That co-worker who snacks twelve times a day, crunching softly at the other desk in the doubled-up cubicle.
How bad that merge from six lanes down to two on the freeway is going to be this morning?
How many times will I hear the word “enterprise” in the eleven meetings on my schedule, and how will I avoid laughing out loud in each and every one of them?
The Internet Archive set up a “Free Emergency Library” stocked with crappy digitized versions of random books and backlist authors everywhere are concerned that someone might even find their books in that morass and deprive them of a meager portion of their meager earnings.
Is the next episode of that show going to be any better than the last?
How are the eight million suddenly unemployed people going to eat?

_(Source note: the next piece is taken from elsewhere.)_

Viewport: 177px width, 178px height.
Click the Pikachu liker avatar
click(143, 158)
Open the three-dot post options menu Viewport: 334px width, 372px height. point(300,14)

Who do I know who is going to die this week or next?
Is that lady on aisle seven infectious?
Out with all the old concerns, in with the new, but I feel like I’ve already heard all the takes, all the opinions, all the wild-ass guesses, all the well-informed predictions, all the medical advice, all the sober analyses. Social media is even more a wasteland of conformity than ever – on the bright side, I did read that Bernie Sanders once advocated the Wilhelm Reich notion that conformity causes cancer, so now I guess if we all do what we’re supposed to do to avoid the virus … never mind.

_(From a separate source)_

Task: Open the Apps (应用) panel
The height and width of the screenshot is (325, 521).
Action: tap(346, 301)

If you live in an orgone box you’re already ahead of the curve.
Those of you who went out and “got a life”, how’s that working out for you now? Those of us who never did are having a much easier time of it.
It’s got to be something really strange to make a dent in my attention span these days – and that happened recently when watching Avenue Five on HBO and people began seeing the face of John Paul XXIII in the ring of feces circling the ship, all lit up by lasers.
Live concerts on Instagram from musicians’ living rooms are a new treat.
No doubt more innovations will follow on from all of this but I think we’re all wondering the same thing; where are all the fucking robots when we need them to be doing all the jobs?
Porch theft of packages took on a new light this week when the deliveries were cannabis.
If we were all ants or bees, we would know just what to do. Turns out that being wacky hairless apes living in a fake reality of our own creation has its drawbacks. The things that man creates cause more harm than good unto the earth (says a song by Misty in Roots).
Every time I start to worry about something I have to stop and ask myself, is this worth worrying about? Ever since I came down with stage four cancer the answer has been “no” almost every time.
The fear of death gets boring, I can tell you that much.